Ukraine: after the “Orange Revolution,” power returns to the oligarchs
By Patrick Richter and Andy Niklaus
3 October 2005
Nine months after the so-called “Orange Revolution” in Ukraine, its two leading figures have been plunged into mutual recriminations of corruption. On September 8, President Victor Yushchenko sacked the government of his erstwhile comrade in arms, Julia Timoshenko.
Nothing now remains of the Orange Revolution’s claims to stand for “democracy,” “liberty” and “against corruption.” The transfer of power at the beginning of the year—cheered on by the Western media and substantially supported by the US—has proved nothing more than a struggle for power within the ruling elite. For the mass of the population, Julia Timoshenko’s government meant rising inflation and rapidly sinking living standards.
Now, step by step, the levers of power are returning to the old oligarchs against whom the revolution was supposedly directed. Yushchenko has reconciled himself with his opponents of yesteryear and is now following the same foreign policy course as his predecessor Leonid Kuchma, moving closer to Russia. He now advocates Kuchma’s famous “see-saw policy,” whose pendulum has presently swung far to the east.
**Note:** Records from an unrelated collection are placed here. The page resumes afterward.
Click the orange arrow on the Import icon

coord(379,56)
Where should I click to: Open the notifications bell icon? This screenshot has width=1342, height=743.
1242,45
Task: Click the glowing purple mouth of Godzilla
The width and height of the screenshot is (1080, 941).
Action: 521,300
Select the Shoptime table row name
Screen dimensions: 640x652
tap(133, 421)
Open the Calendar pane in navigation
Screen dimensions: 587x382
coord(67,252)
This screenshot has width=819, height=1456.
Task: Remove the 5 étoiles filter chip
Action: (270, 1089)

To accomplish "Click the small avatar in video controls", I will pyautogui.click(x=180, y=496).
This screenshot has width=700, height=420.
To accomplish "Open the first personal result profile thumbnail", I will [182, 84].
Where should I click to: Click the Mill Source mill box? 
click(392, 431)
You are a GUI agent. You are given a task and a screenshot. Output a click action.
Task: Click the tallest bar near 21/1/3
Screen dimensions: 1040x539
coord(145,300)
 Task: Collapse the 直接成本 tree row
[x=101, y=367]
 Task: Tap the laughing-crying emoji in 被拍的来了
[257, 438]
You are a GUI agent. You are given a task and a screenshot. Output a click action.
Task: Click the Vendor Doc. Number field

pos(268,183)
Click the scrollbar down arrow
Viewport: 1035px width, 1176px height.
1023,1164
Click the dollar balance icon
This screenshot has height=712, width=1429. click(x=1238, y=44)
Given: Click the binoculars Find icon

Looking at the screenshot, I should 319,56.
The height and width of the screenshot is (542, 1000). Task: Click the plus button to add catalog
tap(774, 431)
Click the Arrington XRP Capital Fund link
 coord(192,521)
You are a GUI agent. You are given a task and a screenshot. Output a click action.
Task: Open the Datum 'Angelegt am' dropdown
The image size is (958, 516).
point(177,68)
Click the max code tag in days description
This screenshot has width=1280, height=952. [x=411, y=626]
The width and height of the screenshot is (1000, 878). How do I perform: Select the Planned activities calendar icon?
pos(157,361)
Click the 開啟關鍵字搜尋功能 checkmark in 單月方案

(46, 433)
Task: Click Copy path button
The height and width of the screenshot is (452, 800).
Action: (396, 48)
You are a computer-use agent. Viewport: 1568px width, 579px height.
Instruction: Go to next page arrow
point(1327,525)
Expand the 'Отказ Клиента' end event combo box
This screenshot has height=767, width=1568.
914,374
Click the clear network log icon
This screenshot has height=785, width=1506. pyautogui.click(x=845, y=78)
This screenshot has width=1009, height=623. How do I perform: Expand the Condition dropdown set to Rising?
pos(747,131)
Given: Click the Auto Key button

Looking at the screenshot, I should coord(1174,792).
The narrow layer of oligarchs developed immediately after the collapse of the Soviet Union, acquiring the lion’s share of the former state enterprises. Due to the close, historically developed ties linking Ukrainian and Russian industry, Ukraine’s foreign policy was strongly oriented towards Russia. The Orange Revolution was supposed to deprive the oligarchs of power and create a new section of capitalists who orientated towards the foreign policy of the US, so establishing a powerful geopolitical player against Russia.